• **Reading passage**:
--

4. Eligible Participants
The following entities shall be eligible to undertake repo transactions in
corporate debt securities:
a. Any scheduled commercial bank excluding RRBs and LABs;
b. Any Primary Dealer authorised by the Reserve Bank of
India;
c. Any non-banking financial company registered with the
Reserve Bank of India (other than Government companies
as defined in section 617 of the Companies Act, 1956);
d. All-India Financial Institutions, namely, Exim Bank,
NABARD, NHB and SIDBI;
e. Other regulated entities, subject to the approval of the
regulators concerned, viz.,
i.

Any mutual fund registered with the Securities


and Exchange Board of India;

ii.

Any housing finance company registered with


the National Housing Bank; and

iii.

Any insurance company registered with the


Insurance Regulatory and Development
Authority

f. Any other entity specifically permitted by the Reserve Bank


5. Tenor
Repos in corporate debt securities shall be for a minimum period of
one day and a maximum period of one year.
6. Trading
Participants shall enter into repo transactions in corporate debt
securities in the OTC market.
7. Reporting of Trades
a. All repo trades shall be reported within 15 minutes of the
trade on the FIMMDA reporting platform.
b. The trades shall also be reported to any of the clearing
houses of the exchanges for clearing and settlement.
8. Settlement of trades
a. All repo trades in corporate debt securities shall settle
either on a T+1 basis or a T+2 basis under DvP I (gross
basis) framework.

--

• **Exercise instructions**:
**1)** In the guidelines on repo in corporate debt securities, how soon after the trade must repo trades be reported on the FIMMDA reporting platform?
**2)** Write the next part of the guidelines on repo in corporate debt securities, picking up after point 8a.

• **Dataset excerpt**:
--

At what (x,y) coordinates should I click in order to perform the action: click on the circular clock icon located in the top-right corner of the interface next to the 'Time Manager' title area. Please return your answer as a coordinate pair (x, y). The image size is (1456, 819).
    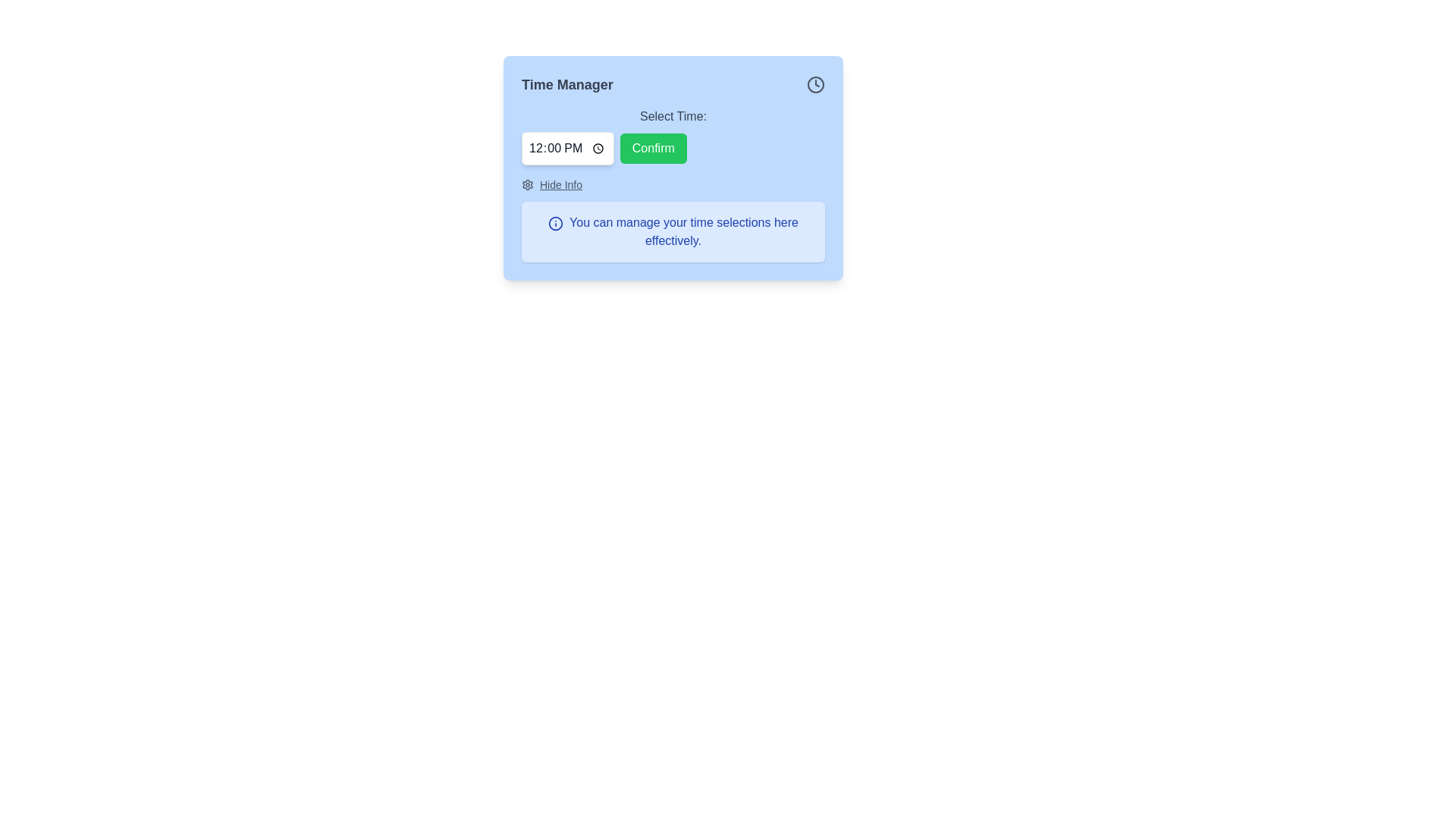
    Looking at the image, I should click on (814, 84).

--

• **Outputs in order**:
**1)** Within 15 minutes of the trade.

**2)**
b. Repo transactions in corporate debt securities shall settle
in the same manner as outright OTC trades in corporate
debt securities.
c. On the date of reversal of repo trades, the clearing houses
shall compute the obligations of the parties and facilitate
settlement on DvP basis.
9. Prohibition on sale of repoed security
The security acquired under repo shall not be sold by the repo buyer
(lender of the funds) during the period of repo.
10. Haircut
a. A haircut of 25% (or higher as maybe decided by the
participants depending on the term of the repo) shall be

applicable on the market value of the corporate debt security


prevailing on the date of trade of 1st leg.
b. Participants may refer to the rating-haircut matrix that may be
published by the Fixed Income Money Market and Derivatives
Association of India (FIMMDA), to determine the appropriate
haircut.
11. Valuation
For arriving at the market value of the corporate debt security, the
participants undertaking repo in corporate bonds may refer to the
credit spreads published by the FIMMDA.
12. Capital Adequacy
The repo transactions in corporate debt securities shall attract capital
charge.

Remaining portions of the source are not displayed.